Her ne kadar krizlerin kategorikleştirilmesinde güçlük çekiliyor ise de, belirli özellikler dikkate alınarak bazı sınıflamalar yapılmıştır. Bu sınıflamalar, genelde turizm endüstrisinin bugüne kadar karşılaştığı kriz etkenlerinin belirli türlerde toplandığının görülmesinden hareket edilerek ele alınmıştır. Turizm endüstrisi açısından bir değerlendirme yapıldığında, krizlerin genellikle terör olayları, savaş, münferit şiddet olayları, politik istikrarsızlıklar ile çevrede, ekonomik konjonktürde ve teknolojide meydana gelen kimi etkenlerden kaynaklandığı anlaşılmaktadır. Bu etkenlerin içerikleri değerlendirildiğinde, makro boyutta oluşan güvenlik, ekonomik, politik, çevresel ve teknolojik etkenler oldukları görülmektedir.

(2)

Turizm endüstrisinin makro boyutta karşılaştığı kriz etkenlerinin her birinin seyahat acentaları açısından da birer kriz etkeni olduğu düşünülebilir. Çünkü turizm endüstrisinin seyahat aracıları kesimi içerisinde yer alan seyahat acentaları, makro boyutta ortaya çıkan bu tür etkenlerden dolaylı şekilde etkilenmektedirler. Kaldı ki, dağıtım kanalının önemli bir parçası olan seyahat acentaları, kontrolleri dışında gelişen değişimlere de oldukça açık olan işletmelerdir. Bu yüzden de, dış çevrede meydana gelen tehlikelerle sık sık karşı karşıya kalmaktadırlar.

Seyahat acentaları açısından bakıldığında, krizleri üç düzeyde ele almak mümkündür.

Bunlar;

 Dünyada meydana gelen krizler,

 Ülke içerisinde oluşan krizler ve

 İşletme yapılarından kaynaklanan krizlerdir.

Türkiye’deki seyahat acentaları yönünden bir değerlendirme yapıldığında, seyahat acentalarını etkileme potansiyeline sahip farklı krizlerin söz konusu olduğu görülmektedir.

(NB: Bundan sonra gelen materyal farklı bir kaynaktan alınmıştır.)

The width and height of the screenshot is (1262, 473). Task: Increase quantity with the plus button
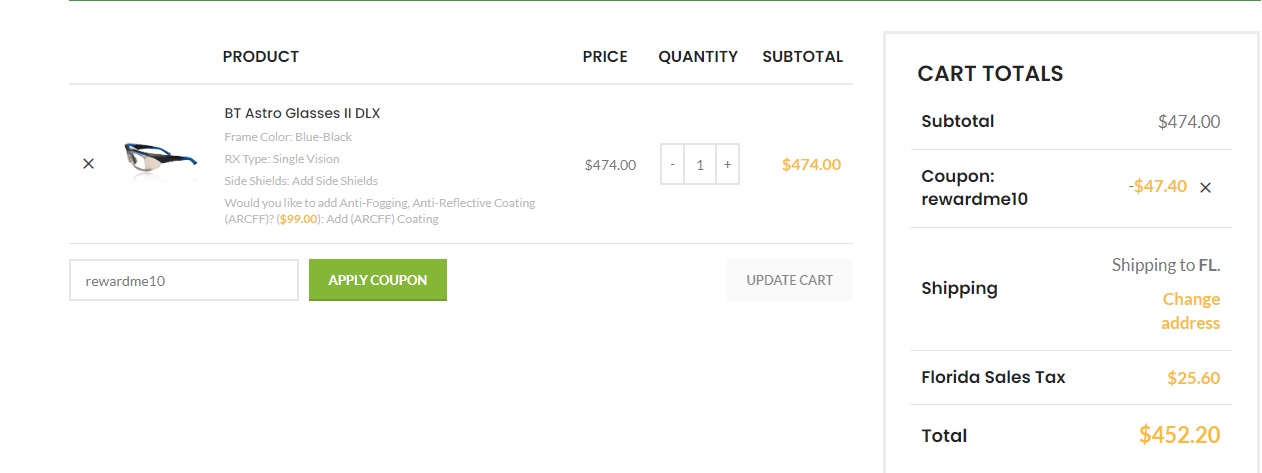[x=727, y=164]
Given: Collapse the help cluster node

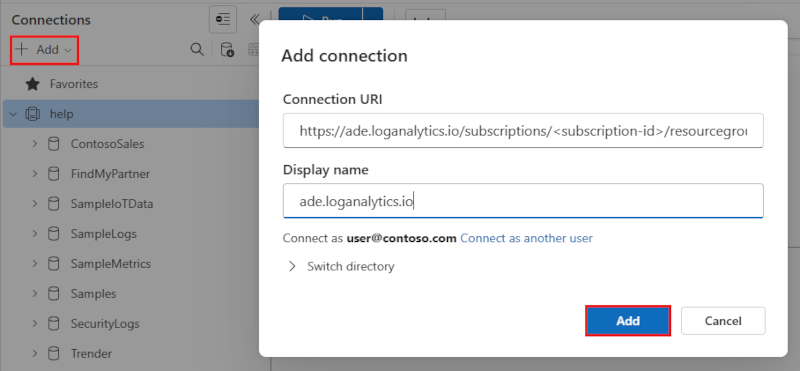Looking at the screenshot, I should coord(13,114).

Örneğin, Körfez Savaşı, Türkiye sınırlarının dışında meydana gelen bir krizdir. 17 Ağustos 1999 tarihinde Marmara bölgesinde ortaya çıkan deprem krizi ise, Türkiye içerisinde oluşan bir kriz örneğidir. Bu krizler, seyahat acentaları açısından dışsal etkenlerden kaynaklanan krizler olarak sınıflanabilir. Seyahat acentaları, iç yapılarından kaynaklanan krizleri de yaşamaktadırlar. Örneğin, bir yüksek turizm sezonunda, acenta çalışanlarının yönetime önceden haber vermeden işten ayrılması ve yönetimin kısa bir süre içerisinde bu eksikliği giderememesi, içsel bir kriz özelliği taşımaktadır. Bu tür krizleri ise içsel etkenlerden kaynaklanan krizler olarak sınıflamak mümkündür.

Seyahat acentalarında krizlere yol açan dışsal ve içsel etkenlerin sürekli şekilde değişerek tehlike ve fırsatları ortaya çıkarması, açık bir sistem çerçevesinde amaçların gerçekleştirilmesini ve faaliyet yaşamlarının sürdürülmesini bazı unsurlara bağlamaktadır.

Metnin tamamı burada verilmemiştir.